Column: Why wouldn't Johnny Football play?
Of course Johnny Football is going to play Saturday against Rice.
Why wouldn't he?
He's being investigated by the NCAA, not NCIS. Cam Newton got away from those gumshoes with more than enough time to cram in an eventful final season at Auburn. So did Terrelle Pryor, even after his coach at the time, Ohio State's Jim Tressell, knew he'd broken plenty of rules. And look how both of those distinguished alumni turned out: making real money in the NFL, instead of the chump change their former classmates with degrees have to settle for now.
Besides, Texas A&M chancellor John Sharp has already cleared Manziel. That was in an email he sent around to friends of the program last week - before admitting he never spoke to Manziel about allegations that he'd exchanged autographs for cash.
''Don't have to. I don't have to hear from him,'' Sharp breezily told a local TV station in College Station that asked about the email.
Right. Because who bothers with hard evidence when half-cocked intuition will do?
''I don't have to hear from him,'' Sharp repeated for emphasis. ''I can hear from his original accusers and what they're saying now.''
Whether or not the NCAA consulted those original accusers, they had enough questions to grill Manziel for six hours during a Sunday meeting. According to CBSSports.com, Manziel denied ever asking for, or receiving, any cash.
I suppose someone with faith in the wholesome enterprise that is big-time college sports could sign 4,400 footballs, photos, mini-helmets and whatever else you can find for sale on e-bay over the span of a month and convince themselves they were all headed for kids or charities. It was possible to believe that about Tim Tebow, for instance, when he was at Florida. But not Johnny Football.
One glance at a profile of Manziel in ESPN The Magazine reveals a kid on the verge of turning 21 who is much more interested in the luxe life than campus life. It's not the money he's after, per se, since Manziel grew up in a family that always had plenty. He loves the celebrity that comes with being a college star, but chafes at the restraints.
Even so, it's hard not to root for Manziel and against the NCAA, if only because everyone else in the game is already on the take: the coaches, athletic departments, universities and their TV enablers. Like Newton and Pryor, who actually could have used - in NCAA parlance - the ''improper'' or ''impermissible'' benefits being thrown around, Manziel figured out how to game the system, too. And just like them he'll probably flee to the pros before the NCAA enforcers can drop the velvet hammer on his school.

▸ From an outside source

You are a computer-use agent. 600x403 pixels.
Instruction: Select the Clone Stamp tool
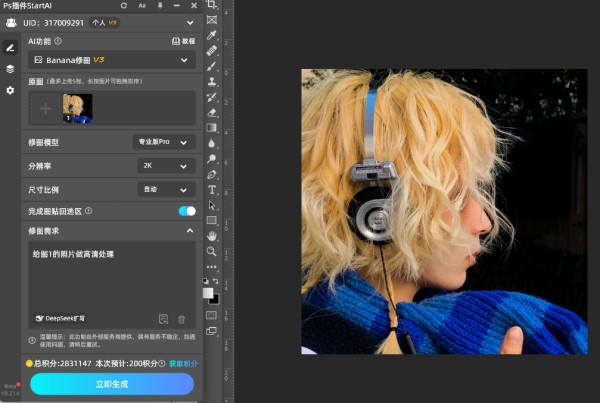212,81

Yet everyone at A&M, from coach Kevin Sumlin on to chancellor Sharp, knows how much value Manziel brought to the table last season, and how much more he's likely to create this one - even if someday A&M is ordered to hand some of it back. That's why they began calculating the risks since the allegations first surfaced in early August and almost certainly signed on to go ahead and play Manziel.
We say ''almost certainly'' because a gag order issued by athletics director Kevin Hyman earlier in the week instructed everyone associated with the program, including ''our student-athletes to refrain from commenting on or answering questions regarding the status of our starting quarterback, Johnny Manziel.''
(Wait. Did Hyman call Manziel ''our starting quarterback?'' Slip of the tongue? OK, never mind.)

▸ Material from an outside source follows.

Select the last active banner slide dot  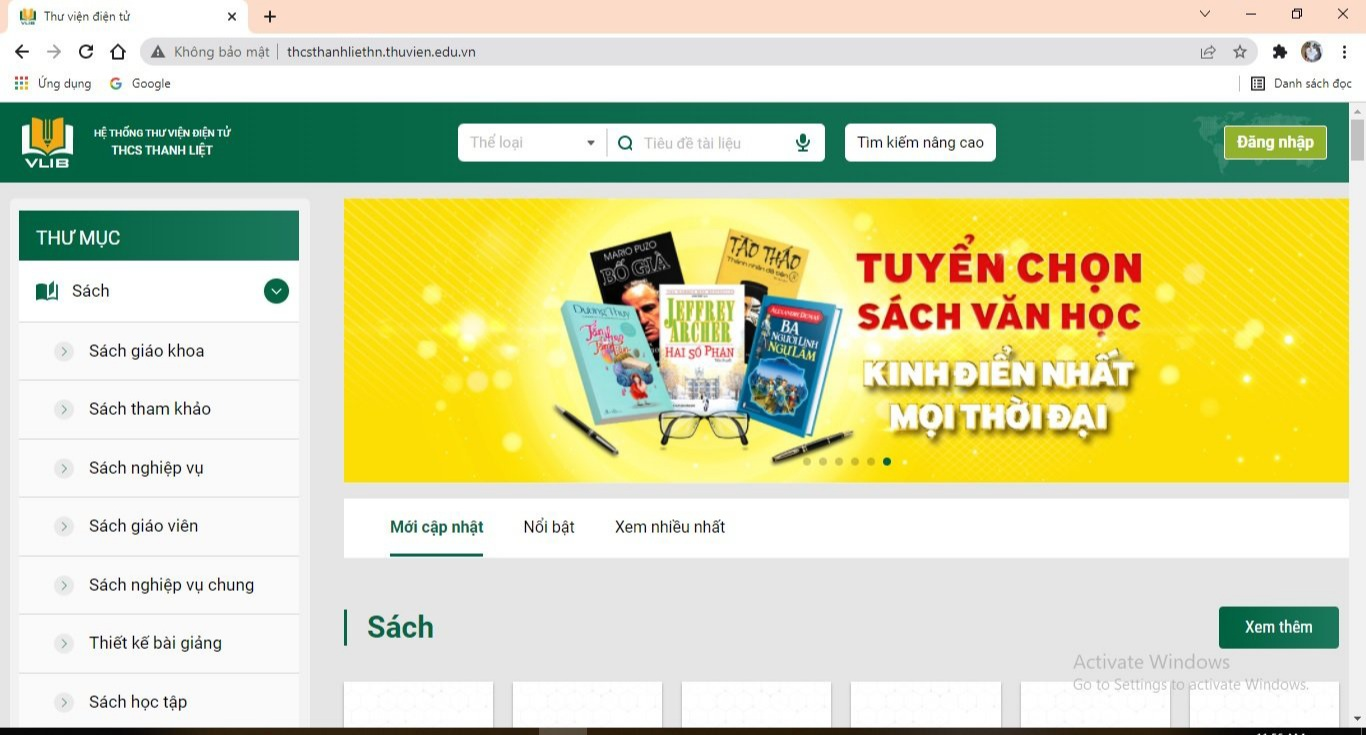pos(887,462)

At least one report quoted an unnamed NCAA source saying the organization would render a decision in the case Wednesday. Given the foot-dragging in the NCAA's botched investigation into a pay-for-play scheme at Miami, that would be unusually swift. Then again, considering how well lawyered up both Manziel and the school are - A&M retained Lightfoot, Franklin and White, from Birmingham, Ala., the same firm that got Newton off the hook when pay-for-play allegations surfaced - it likely means investigators lack either the resources or stomach to pursue the matter much further.
That sounds just about right. The college season kicks off the next day with North Carolina at South Carolina, and by then everyone needs to be focused on the real reason the games are played - to turn a hefty profit for everyone involved save the kids who actually play them.
Whoever said cheaters never prosper apparently didn't follow college football. It happens all the time.